▸ **Required task 1**:
Answer these about the 8-K filing below:
(a) In which state is the registrant incorporated?
(b) What interest rate do the Company Notes carry?
(c) What is the principal amount of the Company Note in each Unit?

▸ **Page**:
---
UNITED STATES

SECURITIES AND EXCHANGE COMMISSION

Washington, D.C. 20549

 

FORM 8-K

 

CURRENT REPORT

 

Pursuant to Section 13 OR 15(d) of the Securities Exchange Act of 1934

 

November 7, 2016

Date of Report (Date of earliest event reported)

 

QUANTUM MATERIALS CORP.
(Exact name of registrant as specified in its charter)

 

Nevada   000-52956   20-8195578

(State or other jurisdiction

of incorporation)

 

(Commission

File Number)

 

(I.R.S. Employer

Identification No.)

 

3055 Hunter Road

San Marcos, Texas 78666

(Address of principal executive offices)

 

(713) 817-2675

(Registrant’s telephone number, including area code)

 

N/A

(Former name or former address, if changed since last report)

 

Check the appropriate box below if the Form 8-K filing is intended to simultaneously satisfy the filing obligation of the registrant under any of the following provisions:

 

[  ] Written communications pursuant to Rule 425 under the Securities Act (17 CFR 230.425)
   
[  ] Soliciting material pursuant to Rule 14a-12 under the Exchange Act (17 CFR 240.14a-12)
   
[  ] Pre-commencement communications pursuant to Rule 14d-2(b) under the Exchange Act (17 CFR 240.14d-2(b))
   
[  ] Pre-commencement communications pursuant to Rule 13e-4(c) under the Exchange Act (17 CFR 240.13e-4(c))

 

 

 

 
 

 

Item 1.01 Entry into a Material Definitive Agreement

 

Financing of up to $3,000,000

 

From March 2016 to the date of this report, Quantum Materials Corp. (the “ Company ”) conducted a private offering, up to $3,000,000, consisting of 8% unsecured convertible promissory notes (the “ Company Notes ”) which may be voluntarily converted into shares of the Company’s common stock and five-year warrants (the “ Company Warrants ”) to purchase shares of the Company’s common stock. The securities are sold as units (“ Units ”), with each Unit consisting of a Company Note, in the principal amount of $1,000 and Company Warrants to purchase 4,166 shares of the Company’s common stock, pursuant to Section 4(a)(2) of the Securities Act of 1933, as amended (the “ Securities Act ”), and Rule 506 of Regulation D (“ Regulation D ”) promulgated thereunder.
---
▸ **Material shown**:

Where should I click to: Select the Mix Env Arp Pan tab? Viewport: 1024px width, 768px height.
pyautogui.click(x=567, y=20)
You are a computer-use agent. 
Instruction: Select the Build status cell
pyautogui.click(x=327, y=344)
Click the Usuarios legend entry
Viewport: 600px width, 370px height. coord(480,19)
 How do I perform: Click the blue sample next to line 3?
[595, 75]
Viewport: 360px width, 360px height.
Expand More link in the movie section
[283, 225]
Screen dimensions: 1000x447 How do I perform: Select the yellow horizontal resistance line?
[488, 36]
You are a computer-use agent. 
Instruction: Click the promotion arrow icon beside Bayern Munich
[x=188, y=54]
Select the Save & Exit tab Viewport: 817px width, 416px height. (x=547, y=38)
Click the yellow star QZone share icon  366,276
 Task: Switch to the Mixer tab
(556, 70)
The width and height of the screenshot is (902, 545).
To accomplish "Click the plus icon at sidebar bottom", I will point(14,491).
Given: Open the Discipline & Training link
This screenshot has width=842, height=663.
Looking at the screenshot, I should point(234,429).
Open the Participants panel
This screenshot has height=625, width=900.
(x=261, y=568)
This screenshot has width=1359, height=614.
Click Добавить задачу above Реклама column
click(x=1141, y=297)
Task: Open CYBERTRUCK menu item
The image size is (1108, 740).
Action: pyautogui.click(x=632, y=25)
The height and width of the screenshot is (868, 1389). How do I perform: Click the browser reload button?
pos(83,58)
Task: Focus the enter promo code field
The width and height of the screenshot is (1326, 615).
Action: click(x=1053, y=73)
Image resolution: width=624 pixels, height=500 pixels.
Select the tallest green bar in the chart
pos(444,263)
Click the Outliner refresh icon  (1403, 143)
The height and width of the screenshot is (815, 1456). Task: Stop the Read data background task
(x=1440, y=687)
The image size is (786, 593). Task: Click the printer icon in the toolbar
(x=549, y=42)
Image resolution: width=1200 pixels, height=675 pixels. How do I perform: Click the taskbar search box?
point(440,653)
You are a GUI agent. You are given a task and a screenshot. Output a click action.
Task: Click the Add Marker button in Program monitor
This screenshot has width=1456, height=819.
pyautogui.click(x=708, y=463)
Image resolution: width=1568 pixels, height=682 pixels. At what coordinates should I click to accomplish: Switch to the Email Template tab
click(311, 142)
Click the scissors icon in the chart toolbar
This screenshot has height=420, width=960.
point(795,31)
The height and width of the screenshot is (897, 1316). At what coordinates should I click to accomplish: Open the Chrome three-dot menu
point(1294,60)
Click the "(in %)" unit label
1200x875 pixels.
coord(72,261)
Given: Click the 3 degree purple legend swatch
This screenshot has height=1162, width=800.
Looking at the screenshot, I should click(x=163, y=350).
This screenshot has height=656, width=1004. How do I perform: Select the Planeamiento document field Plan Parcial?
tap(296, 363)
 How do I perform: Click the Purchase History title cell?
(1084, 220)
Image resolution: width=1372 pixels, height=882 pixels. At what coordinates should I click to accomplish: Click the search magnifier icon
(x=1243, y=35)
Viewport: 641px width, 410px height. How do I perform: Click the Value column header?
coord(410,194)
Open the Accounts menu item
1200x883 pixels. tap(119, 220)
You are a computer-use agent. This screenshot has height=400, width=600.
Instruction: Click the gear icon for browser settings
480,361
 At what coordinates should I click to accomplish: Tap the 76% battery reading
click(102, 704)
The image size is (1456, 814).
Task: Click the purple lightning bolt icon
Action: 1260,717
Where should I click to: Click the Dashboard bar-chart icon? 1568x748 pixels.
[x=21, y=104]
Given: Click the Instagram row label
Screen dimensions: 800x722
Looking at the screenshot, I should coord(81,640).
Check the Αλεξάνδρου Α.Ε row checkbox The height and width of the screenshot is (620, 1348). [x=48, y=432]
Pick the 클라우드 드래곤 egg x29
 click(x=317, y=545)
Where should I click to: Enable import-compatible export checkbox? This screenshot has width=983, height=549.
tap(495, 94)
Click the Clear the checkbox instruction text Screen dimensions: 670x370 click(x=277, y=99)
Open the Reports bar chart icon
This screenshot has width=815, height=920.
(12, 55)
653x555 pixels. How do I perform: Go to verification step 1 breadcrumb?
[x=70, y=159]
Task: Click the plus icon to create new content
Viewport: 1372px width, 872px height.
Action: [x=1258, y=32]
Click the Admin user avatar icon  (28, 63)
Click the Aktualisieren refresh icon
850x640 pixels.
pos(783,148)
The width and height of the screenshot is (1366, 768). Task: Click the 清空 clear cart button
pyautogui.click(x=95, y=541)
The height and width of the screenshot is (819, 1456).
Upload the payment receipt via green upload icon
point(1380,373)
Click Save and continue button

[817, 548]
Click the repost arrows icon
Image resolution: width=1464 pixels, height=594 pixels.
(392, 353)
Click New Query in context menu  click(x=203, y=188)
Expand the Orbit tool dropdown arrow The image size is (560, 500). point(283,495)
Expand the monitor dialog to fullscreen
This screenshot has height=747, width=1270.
---
▸ **Required task 2**: In the rows above, retype the stretch from the line containing "Expand the monitor dialog to fullscreen" through the end of the rows.

▸ **Finished answer 1**:
(a) Nevada
(b) 8%
(c) $1,000

▸ **Finished answer 2**:
Expand the monitor dialog to fullscreen
This screenshot has height=747, width=1270.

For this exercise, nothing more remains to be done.